Supplied text >>
Content starts

A low birth weight, which is less than 5 pounds, 8 ounces, can lead to health issues for some babies, such as breathing problems, an increased risk of infection, and low blood sugar. In the long term, babies born with a low birth weight are more likely than babies born at a normal weight to have diabetes, heart disease, high blood pressure and other health conditions.
While the current study was conducted in London, the authors pointed out that their findings also apply to other cities around the world and are calling on governments to tackle the issue of highly polluting vehicles in urban areas.
The research, published Wednesday in the British Medical Journal, comes at the same time that a new Unicef analysis determined that 17 million babies under the age of one are breathing toxic air, which could cause damage to brain tissue and impair cognitive development.
For the British study, researchers analyzed the birth weights of 540,000 babies born between 2006 and 2010 to mothers living in the greater London area. They then compared that information to the concentrations of traffic pollution at the maternal home addresses.
Results showed that for every 5 microgram per cubic meter increase in PM 2.5 (aka fine particulate matter), the risk of low birth weight increased by 15 percent.

Content ends

Data to examine >>

Content starts

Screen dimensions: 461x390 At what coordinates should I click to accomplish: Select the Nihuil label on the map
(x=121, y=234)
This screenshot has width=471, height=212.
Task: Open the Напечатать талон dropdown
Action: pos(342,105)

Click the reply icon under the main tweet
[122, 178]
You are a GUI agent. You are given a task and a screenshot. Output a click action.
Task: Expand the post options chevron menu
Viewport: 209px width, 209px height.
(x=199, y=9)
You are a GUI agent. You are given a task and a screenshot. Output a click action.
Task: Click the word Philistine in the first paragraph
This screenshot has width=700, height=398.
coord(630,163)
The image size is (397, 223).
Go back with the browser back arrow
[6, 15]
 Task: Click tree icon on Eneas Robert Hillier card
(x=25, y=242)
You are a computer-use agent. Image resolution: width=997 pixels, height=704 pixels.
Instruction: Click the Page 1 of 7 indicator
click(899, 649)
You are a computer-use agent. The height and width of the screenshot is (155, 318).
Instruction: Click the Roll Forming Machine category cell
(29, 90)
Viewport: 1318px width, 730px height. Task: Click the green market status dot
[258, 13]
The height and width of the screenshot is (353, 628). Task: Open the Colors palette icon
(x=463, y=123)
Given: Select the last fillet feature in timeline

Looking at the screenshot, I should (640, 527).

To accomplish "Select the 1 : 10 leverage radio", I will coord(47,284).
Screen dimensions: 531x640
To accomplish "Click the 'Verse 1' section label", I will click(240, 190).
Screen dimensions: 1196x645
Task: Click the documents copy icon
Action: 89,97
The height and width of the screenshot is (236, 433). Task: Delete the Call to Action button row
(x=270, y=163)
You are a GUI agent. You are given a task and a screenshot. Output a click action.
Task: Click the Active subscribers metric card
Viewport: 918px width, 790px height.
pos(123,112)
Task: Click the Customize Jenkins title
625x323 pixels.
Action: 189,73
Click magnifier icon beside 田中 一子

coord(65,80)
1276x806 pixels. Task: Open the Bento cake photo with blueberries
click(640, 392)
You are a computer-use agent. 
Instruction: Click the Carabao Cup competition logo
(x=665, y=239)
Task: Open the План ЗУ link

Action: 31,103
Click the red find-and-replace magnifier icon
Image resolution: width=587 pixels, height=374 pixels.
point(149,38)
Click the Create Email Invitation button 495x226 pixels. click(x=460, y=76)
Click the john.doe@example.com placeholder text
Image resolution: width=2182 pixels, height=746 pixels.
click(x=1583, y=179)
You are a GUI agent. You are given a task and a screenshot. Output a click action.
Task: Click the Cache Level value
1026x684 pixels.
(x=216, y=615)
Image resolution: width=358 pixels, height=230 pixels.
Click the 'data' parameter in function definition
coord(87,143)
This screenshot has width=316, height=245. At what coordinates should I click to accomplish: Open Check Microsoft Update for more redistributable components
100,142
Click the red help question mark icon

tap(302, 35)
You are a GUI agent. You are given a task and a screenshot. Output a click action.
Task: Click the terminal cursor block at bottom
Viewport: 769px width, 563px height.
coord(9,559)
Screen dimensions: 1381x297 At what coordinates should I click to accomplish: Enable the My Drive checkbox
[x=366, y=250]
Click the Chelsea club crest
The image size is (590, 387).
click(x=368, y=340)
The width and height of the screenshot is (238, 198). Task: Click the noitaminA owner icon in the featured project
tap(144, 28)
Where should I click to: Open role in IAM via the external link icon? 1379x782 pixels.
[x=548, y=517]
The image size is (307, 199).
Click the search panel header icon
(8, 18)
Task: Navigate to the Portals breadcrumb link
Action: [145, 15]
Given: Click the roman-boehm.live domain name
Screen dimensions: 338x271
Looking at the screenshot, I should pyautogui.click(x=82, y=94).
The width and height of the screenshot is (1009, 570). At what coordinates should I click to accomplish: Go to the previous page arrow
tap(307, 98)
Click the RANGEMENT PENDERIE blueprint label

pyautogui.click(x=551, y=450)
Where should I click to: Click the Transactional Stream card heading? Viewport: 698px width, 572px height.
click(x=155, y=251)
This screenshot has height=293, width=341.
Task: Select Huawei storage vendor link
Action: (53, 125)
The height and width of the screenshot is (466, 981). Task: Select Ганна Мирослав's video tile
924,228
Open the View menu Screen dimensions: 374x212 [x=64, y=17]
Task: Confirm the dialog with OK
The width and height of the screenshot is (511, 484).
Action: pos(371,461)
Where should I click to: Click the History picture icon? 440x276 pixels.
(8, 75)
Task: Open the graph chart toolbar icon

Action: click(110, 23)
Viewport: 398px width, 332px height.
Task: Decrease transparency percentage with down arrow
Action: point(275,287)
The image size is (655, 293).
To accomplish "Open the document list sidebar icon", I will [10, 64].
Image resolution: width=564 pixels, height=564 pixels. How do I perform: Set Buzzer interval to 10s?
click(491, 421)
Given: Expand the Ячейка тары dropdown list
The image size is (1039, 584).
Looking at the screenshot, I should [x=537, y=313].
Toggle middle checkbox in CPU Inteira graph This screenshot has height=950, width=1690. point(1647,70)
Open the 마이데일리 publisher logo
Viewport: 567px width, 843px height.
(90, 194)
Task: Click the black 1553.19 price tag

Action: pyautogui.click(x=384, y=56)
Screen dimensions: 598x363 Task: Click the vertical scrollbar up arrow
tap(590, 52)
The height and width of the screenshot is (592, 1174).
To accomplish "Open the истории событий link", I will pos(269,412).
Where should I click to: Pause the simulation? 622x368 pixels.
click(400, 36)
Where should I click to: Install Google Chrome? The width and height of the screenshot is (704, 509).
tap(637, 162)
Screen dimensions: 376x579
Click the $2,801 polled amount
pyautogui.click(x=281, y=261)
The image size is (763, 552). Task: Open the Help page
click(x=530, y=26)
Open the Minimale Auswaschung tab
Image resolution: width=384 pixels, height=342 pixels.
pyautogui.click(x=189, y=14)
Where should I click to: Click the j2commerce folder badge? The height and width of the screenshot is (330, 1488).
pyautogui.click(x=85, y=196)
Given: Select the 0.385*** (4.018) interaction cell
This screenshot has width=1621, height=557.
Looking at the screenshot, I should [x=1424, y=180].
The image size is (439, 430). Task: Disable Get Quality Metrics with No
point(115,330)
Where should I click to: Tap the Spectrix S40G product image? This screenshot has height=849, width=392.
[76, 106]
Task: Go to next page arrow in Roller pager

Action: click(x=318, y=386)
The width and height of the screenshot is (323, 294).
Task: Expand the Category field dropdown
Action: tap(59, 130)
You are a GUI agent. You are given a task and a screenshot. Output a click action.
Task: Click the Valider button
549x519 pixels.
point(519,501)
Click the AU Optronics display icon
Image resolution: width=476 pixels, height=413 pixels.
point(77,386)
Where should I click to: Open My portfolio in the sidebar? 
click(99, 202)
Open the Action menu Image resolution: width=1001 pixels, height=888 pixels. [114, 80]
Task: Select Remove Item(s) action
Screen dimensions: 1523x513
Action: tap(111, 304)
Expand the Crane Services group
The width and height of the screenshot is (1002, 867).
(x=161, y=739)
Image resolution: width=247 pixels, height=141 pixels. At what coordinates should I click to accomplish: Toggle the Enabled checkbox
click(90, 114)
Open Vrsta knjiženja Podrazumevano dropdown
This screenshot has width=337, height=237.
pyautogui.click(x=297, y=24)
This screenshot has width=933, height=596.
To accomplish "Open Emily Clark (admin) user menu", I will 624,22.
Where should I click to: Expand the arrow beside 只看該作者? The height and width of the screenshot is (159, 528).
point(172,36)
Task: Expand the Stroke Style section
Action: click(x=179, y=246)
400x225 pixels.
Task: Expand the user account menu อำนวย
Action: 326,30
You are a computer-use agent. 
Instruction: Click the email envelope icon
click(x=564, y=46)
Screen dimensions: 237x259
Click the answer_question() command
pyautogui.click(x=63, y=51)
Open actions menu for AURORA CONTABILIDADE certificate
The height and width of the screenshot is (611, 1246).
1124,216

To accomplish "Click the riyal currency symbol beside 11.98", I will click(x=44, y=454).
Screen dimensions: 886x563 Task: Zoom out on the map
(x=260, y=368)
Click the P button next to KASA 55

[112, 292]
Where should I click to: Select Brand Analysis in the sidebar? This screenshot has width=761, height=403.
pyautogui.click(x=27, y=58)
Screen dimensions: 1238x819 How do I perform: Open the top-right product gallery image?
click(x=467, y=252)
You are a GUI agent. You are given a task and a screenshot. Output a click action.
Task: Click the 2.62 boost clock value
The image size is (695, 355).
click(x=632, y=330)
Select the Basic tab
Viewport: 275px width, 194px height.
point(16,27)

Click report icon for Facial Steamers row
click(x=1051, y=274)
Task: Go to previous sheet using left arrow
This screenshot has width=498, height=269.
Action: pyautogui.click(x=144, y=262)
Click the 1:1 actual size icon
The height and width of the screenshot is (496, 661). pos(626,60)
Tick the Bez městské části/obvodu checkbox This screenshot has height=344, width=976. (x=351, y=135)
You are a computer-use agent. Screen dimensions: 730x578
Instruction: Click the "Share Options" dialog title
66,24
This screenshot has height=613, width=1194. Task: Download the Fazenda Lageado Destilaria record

Content ends

Explore the material >>
- a) In two sentences, sum up the birth weight passage.
- b) For each statement, say whether the birth weight passage agrees, answering yes or no and quoting the words that decide it.
(i) The study appeared in the British Medical Journal.
(ii) The babies studied were born between 2000 and 2005.
(iii) A low birth weight means less than 6 pounds.
- c) List every specific health problem that the birth weight passage links to low birth weight, whether short term or long term.
The data has nothing to do with anything asked about here.

Solutions in order >>
- a) A study of 540,000 babies born in greater London between 2006 and 2010 compared birth weights with traffic pollution levels at the mothers' home addresses. It found that each 5 microgram per cubic meter rise in PM 2.5 raised the risk of low birth weight by 15 percent, and the authors are urging governments to deal with highly polluting vehicles in cities.

- b)
(i) Yes: "published Wednesday in the British Medical Journal"
(ii) No: "born between 2006 and 2010"
(iii) No: "less than 5 pounds, 8 ounces"

- c)
- Breathing problems
- Increased risk of infection
- Low blood sugar
- Diabetes
- Heart disease
- High blood pressure